4. Counsel for the school suggests that in Colin K. v. Schmidt, 536 F. Supp. 1375 (D.R.I. 1982), 715 F.2d 1 (1st Cir. 1983) this court determined that the standard in Rhode Island is the same as the federal standard. Colin K. did not reach the issue of whether the Rhode Island statute and regulations impose a higher standard, however. In that case the evidence was sufficient to establish that the proposed IEPs were inadequate under the federal FAPE standard.

5. The federal definition found at 20 U.S.C. Section 1401 (18) reads as follows: The term "free appropriate public education" means special education and related services which (A) have been provided at public expense, under public supervision and direction, and without charge, (B) meet the standards of the State educational agency, (C) include an appropriate preschool, elementary, or secondary school education in the State involved, and (D) are provided in conformity with the individualized education program required under section 1414(a)(5) of this title. The Rhode Island Regulations at Section One-11-2.0 contain the following definition: Free appropriate public education -- as used in these regulations is defined as special education and related services which: (a) Are provided at public expense, under public supervision and direction, and without charge. (b) Meet the standards of the State Educational Agency and Federal laws and regulations. (c) Include preschool, elementary school, or secondary school education. (d) Are provided in conformity with an individualized program which meets the requirements under 4.0 of these regulations. The standards of the State Educational Agency referred to in both definitions are those state statutes and regulations that contain specific directives not contained in or inconsistent with the federal regulations.

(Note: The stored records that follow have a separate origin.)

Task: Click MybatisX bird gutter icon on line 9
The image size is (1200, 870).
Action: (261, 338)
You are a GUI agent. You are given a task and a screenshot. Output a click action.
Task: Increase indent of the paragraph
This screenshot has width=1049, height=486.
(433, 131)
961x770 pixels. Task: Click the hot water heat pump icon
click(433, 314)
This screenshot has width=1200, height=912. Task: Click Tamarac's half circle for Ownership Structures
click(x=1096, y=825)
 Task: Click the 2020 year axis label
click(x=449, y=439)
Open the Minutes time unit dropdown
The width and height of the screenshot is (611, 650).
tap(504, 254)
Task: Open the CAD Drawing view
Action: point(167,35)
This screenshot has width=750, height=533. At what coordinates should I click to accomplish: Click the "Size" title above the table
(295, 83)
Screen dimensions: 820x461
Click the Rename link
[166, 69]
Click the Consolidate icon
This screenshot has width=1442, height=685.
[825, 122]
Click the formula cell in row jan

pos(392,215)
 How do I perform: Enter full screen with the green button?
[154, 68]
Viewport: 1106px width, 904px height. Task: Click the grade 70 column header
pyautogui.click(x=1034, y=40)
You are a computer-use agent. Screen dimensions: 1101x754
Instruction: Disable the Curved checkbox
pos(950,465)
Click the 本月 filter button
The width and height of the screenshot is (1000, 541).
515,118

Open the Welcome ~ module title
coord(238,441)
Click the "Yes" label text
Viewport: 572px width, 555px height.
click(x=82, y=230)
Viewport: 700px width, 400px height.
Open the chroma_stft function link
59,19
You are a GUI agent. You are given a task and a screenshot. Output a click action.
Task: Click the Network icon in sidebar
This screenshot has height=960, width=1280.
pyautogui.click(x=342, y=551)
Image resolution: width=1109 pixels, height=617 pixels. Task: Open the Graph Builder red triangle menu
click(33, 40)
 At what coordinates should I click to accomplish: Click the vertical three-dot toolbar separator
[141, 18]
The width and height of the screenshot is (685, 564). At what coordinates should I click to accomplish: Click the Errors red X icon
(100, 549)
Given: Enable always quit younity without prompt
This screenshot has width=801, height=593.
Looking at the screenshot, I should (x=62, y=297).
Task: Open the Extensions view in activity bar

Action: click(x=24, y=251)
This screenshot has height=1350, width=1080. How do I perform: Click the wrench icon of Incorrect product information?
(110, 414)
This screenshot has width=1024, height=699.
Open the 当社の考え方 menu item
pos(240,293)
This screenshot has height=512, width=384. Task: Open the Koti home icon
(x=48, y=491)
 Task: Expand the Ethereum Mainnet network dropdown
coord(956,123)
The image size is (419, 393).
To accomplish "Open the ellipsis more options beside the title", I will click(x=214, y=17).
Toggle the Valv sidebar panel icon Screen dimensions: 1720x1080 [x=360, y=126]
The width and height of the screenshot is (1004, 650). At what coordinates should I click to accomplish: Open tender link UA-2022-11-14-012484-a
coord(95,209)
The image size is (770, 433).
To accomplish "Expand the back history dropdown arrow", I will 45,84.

6. In Massachusetts, for example, Mass. Gen. Law 71B § 3 mandates: "If the evaluation of the special education program shows that said program does not benefit the child to the maximum extent feasible, then such child shall be reassigned." There is also voluminous case law in Massachusetts indicating that the state standard is higher than the federal one. See Burlington.

7. Much attention is devoted in the record to a debate over the proper term to use to categorize Todd's degree of disability. Various opinions are proffered -- from mild to moderate to severe. No decision need be reached on which subjective name to give Todd's disability; the crucial issue is that he receive an effective, appropriate education, regardless of how he is labeled.

8. The parents, who believe Todd to be dyslexic, are disturbed that Scituate refuses to call Todd dyslexic and refers to him as learning disabled instead. Once again, I find that the subjective appellation given to the disorder is not nearly as important as the diagnosis and the treatment. Since there is such a wide disparity of views on what constitutes dyslexia and how it is best treated, Todd's education should not be affected regardless of whether he is labeled dyslexic or learning disabled. Dyslexia is certainly a learning disability.

9. The parents allege, and the school does not disagree, that when the IEP was first proposed, there were no Title I reading positions open. The school maintains that they would have created a spot for Todd if he had in fact needed one or if more reading was included in the IEP after the parents' opportunity for input. While I cannot divine whether Todd could have been so accommodated, I believe that the IEP as developed, with two reading periods was adequate for Todd's needs.